The Capri XR2 got something its MX-5 competitors never got on their 1.6-liter engines: turbocharging. This engine was rated at 132 horsepower, which gave the turbocharged Capri about the same power-to-weight ratio as its lighter Miata rival. I’ve seen a few of these cars on race tracks, and they’re impressively quick on a road course.
An automatic transmission was available in the 1991-1994 Capri, but I’ve only seen one so equipped during my junkyard travels. This car has the base five-on-the-floor manual.
MSRP for the naturally-aspirated 1991 Capri was $12,990, while the turbo-ized XR2 listed at $15,920 (that comes to about $29,277 and $35,881, respectively, in 2023 dollars). Meanwhile, the 1991 MX-5 Miata cost $14,200 ($32,004 after inflation). We know how the sales battle between the two cars worked out, of course. For what it’s worth, the very cheapest new convertible sold in the United States in the 1991 model year was the Geo Metro LSi ragtop, which cost $9,740 ($21,952 now). It’s marginally possible that a few Yugo GV Cabrios were sold as ’91s (the 1990 price was $8,990, or $20,262 today), but I can find no definitive proof in my reference library.
This one had a turbocharger replacement in 2002, according to receipts I found in the glovebox, and the lack of any paperwork dated after that makes it appear that it got parked for good not much later.

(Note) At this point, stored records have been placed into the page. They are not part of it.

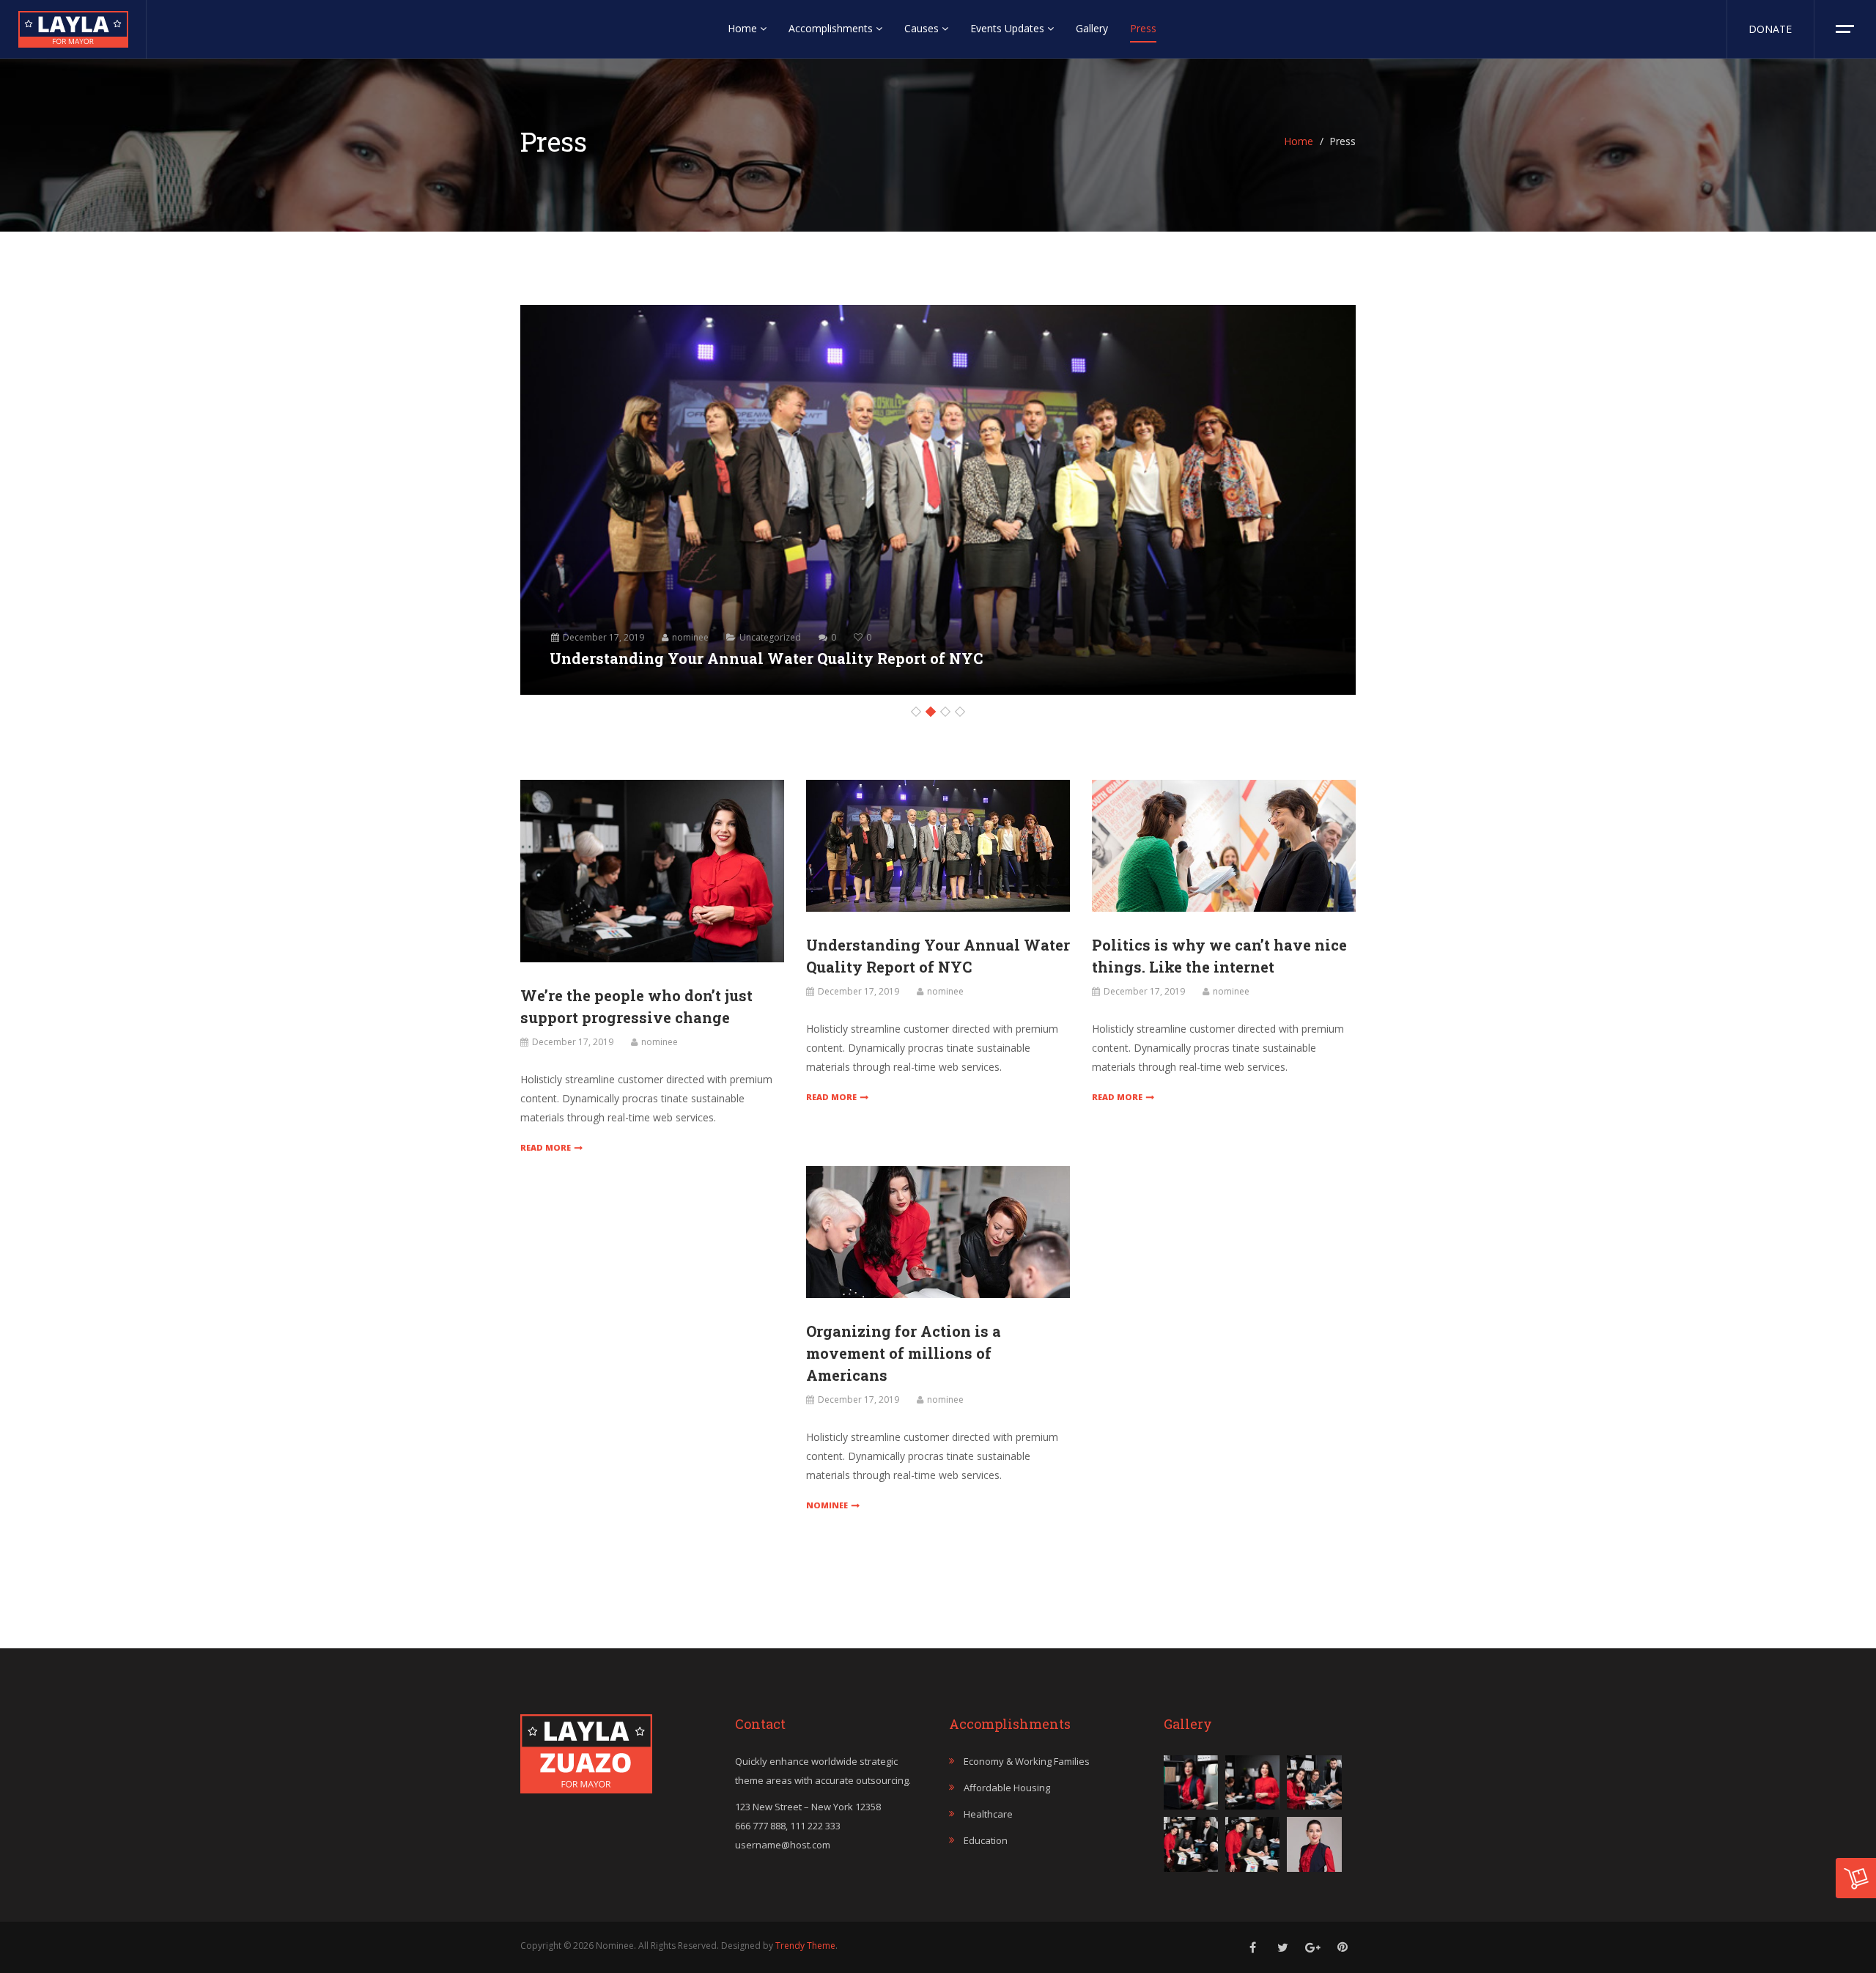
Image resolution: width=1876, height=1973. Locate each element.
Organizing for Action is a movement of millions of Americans (903, 1352)
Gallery (1092, 28)
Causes (923, 28)
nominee (690, 637)
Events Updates (1008, 28)
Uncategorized (770, 637)
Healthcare (988, 1814)
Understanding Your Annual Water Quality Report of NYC (766, 658)
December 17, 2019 (603, 637)
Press (1143, 28)
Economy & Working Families (1027, 1761)
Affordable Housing (1007, 1787)
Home (744, 28)
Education (986, 1840)
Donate (1770, 29)
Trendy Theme (805, 1945)
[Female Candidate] (73, 25)
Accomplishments (832, 28)
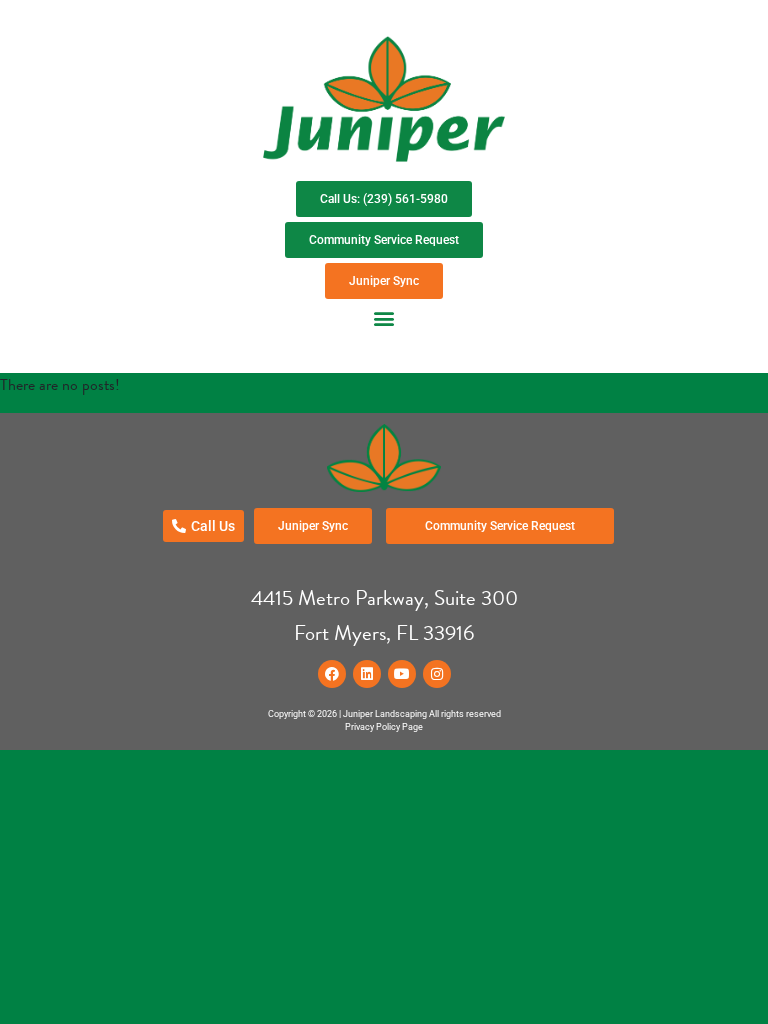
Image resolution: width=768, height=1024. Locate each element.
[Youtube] (402, 674)
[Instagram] (437, 674)
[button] (384, 317)
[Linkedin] (367, 674)
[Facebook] (332, 674)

160,550 miles in about a decade shows that this car had a long daily commute and served its owner or owners well.
Think of it… as a steel bikini.
It’s very cheap.
The Australian-market ads for this car got some impressive reverb effect on the narrator’s voice.
The entire 1991 Australo-Ford lineup looked like fun, though they’d have done better using the Van Halen cover of the Kinks song.